It is time to weigh in on some important topics with respect to the current financial crisis. First, I think it needs to be noted that the crisis has already had many stages, each of which likely need to be discussed individually. They can loosely be classified as follows:
1.) The housing bubble (or “How we got here…”)
2.) The bursting of the housing bubble, the increased perception of risk, the fall of Bear Stearns, and the expansion of Federal Reserve power (sorry I couldn’t make this pithy).
3.) Financial market mayhem.
Over at Cato Unbound the crisis is being debated by the likes of Lawrence White, Brad DeLong, and Casey Mulligan. Each makes particularly intriguing points, but the main point that I would like to address is in regards to the stages of the crisis. We seem to have gotten to the point where everyone is talking past one another because each is talking about a separate stage of the crisis. For example, White’s essay clearly outlines the incentives put forth by the government that contributed to the housing boom. DeLong, however, counters that White is not addressing the important issue and that he even gets the one he is discussing wrong. I think that there are elements of each of their essays that are correct, but I do not agree with DeLong that they are mutually exclusive.
White is largely concerned with stage 1 listed above. His essay (helps) explain the cause of the housing bubble, but is quite vague on the impact of the economic shock created by its collapse. DeLong is primarily concerned with stages 2 and 3, or in other words the impact of the economic shock. Further, he asserts that government intervention and monetary policy explain little about the shock.
Let’s take this point-by-point. First with regard to monetary policy. DeLong asks:
Are we supposed to believe that $200 billion of open-market purchases by the Fed drives private agents into making $8 trillion of privately unprofitable loans?
This is somewhat misleading. As our friend David Beckworth points out,
The absolute dollar size of the [open market purchase], however, is not important. What is important is whether these increases in liquidity were excessive relative to the demand for them. One only needs to look at the negative real federal funds rate that persisted over this period to see that these injections were excessive.

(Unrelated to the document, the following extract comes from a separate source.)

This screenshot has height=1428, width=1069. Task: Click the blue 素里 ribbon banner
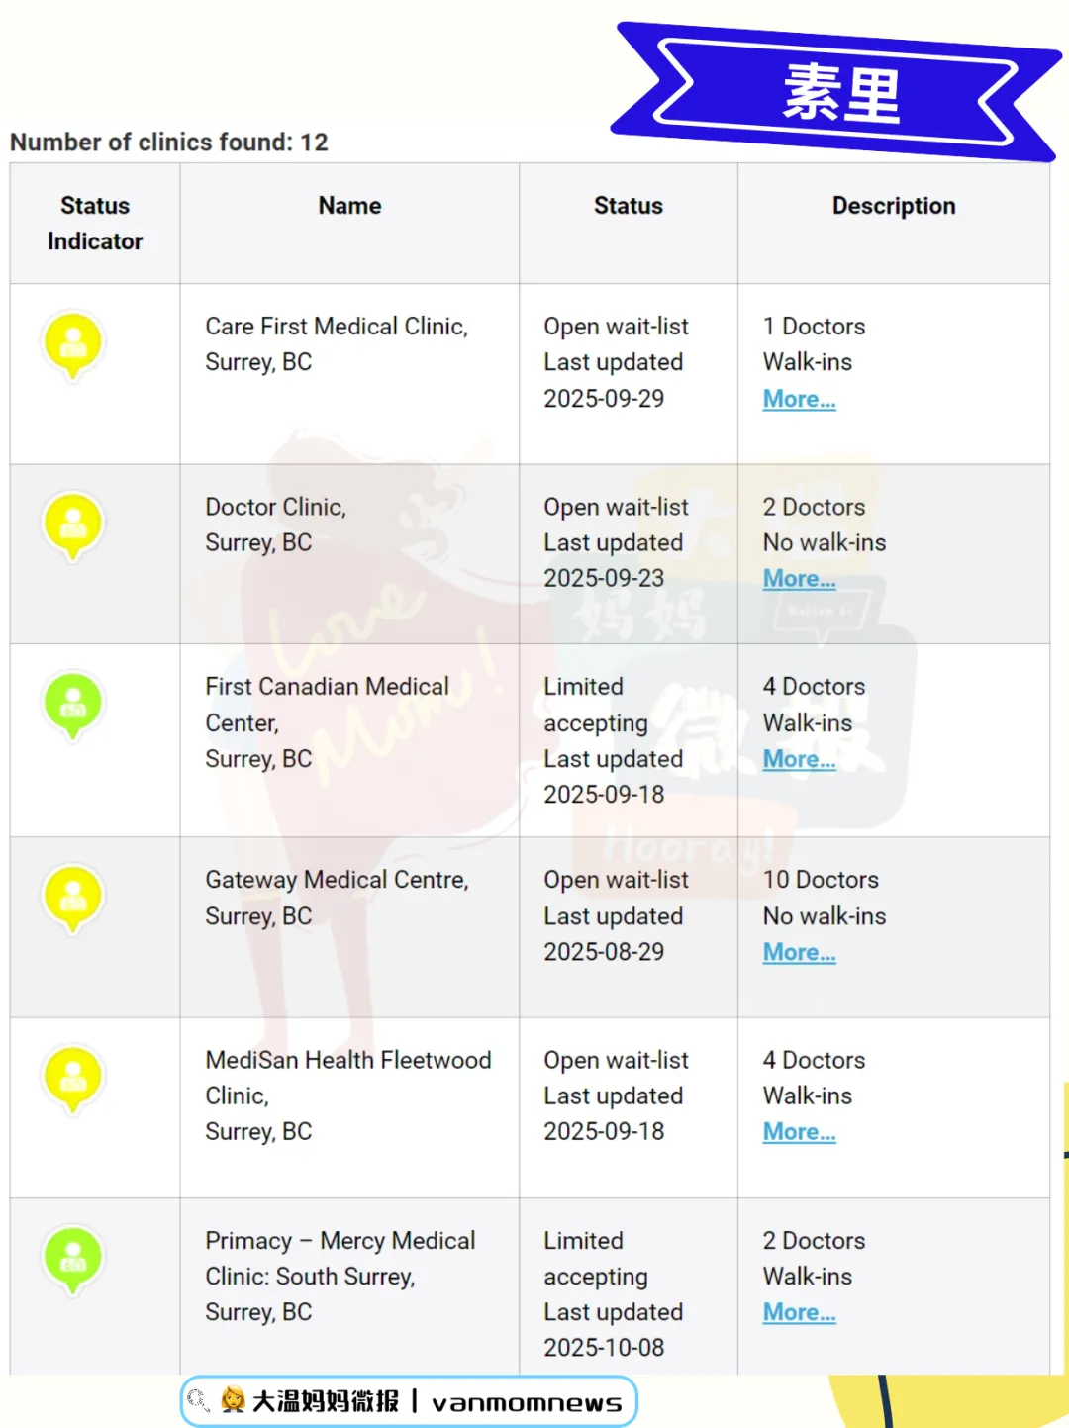(x=839, y=93)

I think that Beckworth hits the nail on the head here. These injections were clearly excessive as is evident from White’s chart in his Cato policy paper, in which he compares the actual federal funds rate to that which would be predicted by the Taylor Rule. Further, recent research has shown that low interest rates cause banks to lower their lending standards. These would seem to suggest that monetary policy played in important role in causing the economic shock.
This brings us to the second point in this discussion: did government intervention cause the housing bubble? I believe that the answer is both yes and no. I am on record in saying that Fannie and Freddie (see here and here) did not cause the crisis. In fact, if you read Stephen Cecchetti’s excellent discussion of the early part of the crisis, you will notice that private securitization of mortgage debt was growing much faster than that of the GSEs in the early part of this decade. Nonetheless, I believe that government policy did play a minor role in creating the housing boom (as I will discuss below).
As previously mentioned, monetary policy seems to have played a crucial role in the financial crisis. However, the fact that monetary policy stoked the fire says little about why all of this money flowed into housing. I think that there are two main culprits: (A) Securitization, and (B) Government policy; the former being a necessary condition for the latter to have a meaningful impact. Allow me to explain.
In private conversations with our friend Barry Ritholtz about these matters, he has challenged me to explain why the Community Reinvestment Act (CRA) did not create a boom (or crisis) from 1977 to 2002. This is a fair point and one that I think few (if any) have failed to address. What changed in recent years is that (i) the CRA received some teeth in 1995, (ii) the Federal Reserve lowered interest rates to historic lows for an extended period of time, and (iii) the increased use of private securitization. Ultimately, I think that (ii) and (iii) are the most important both in creating the economic shock and that (i) played a minor role in that the other two factors facilitated the compliance with government policy.
When government regulation is created, there is an immediate incentive to circumvent the regulation. However, the use of securitization essentially made it easier for banks to comply with CRA (by buying securitized mortgages that complied or by issuing the mortgages themselves and selling them off as part of an ABS in the future). Thus far all we have is lower bound estimates of the impact of the CRA on subprime loans, but this lower bound is decidedly not zero. As the link above indicates, a recent Fed study indicated that only about 8% of subprime loans can be correctly tied to the CRA. Nevertheless, as Lawrence White points out in that post, this ignores potential “demonstration” effects. In other words, once banks who are not required to comply with the CRA discover that other banks are making these loans somewhat successfully, they might be more inclined to enter the market to compete directly with these firms (this might explain why 75% of troubled mortgages originate from firms that are not required to comply with the CRA). In any event, however, it is unlikely that the percentage of subprime that originated directly as a result of CRA exceeds 20% and therefore must be deemed a relatively small factor.
To summarize, I believe that monetary policy and the increased use of securitization are to blame for the creation of the economic shock and the subsequent chaos in its aftermath. Nonetheless, I think that government policy does play a minor role in explaining the creation of the shock.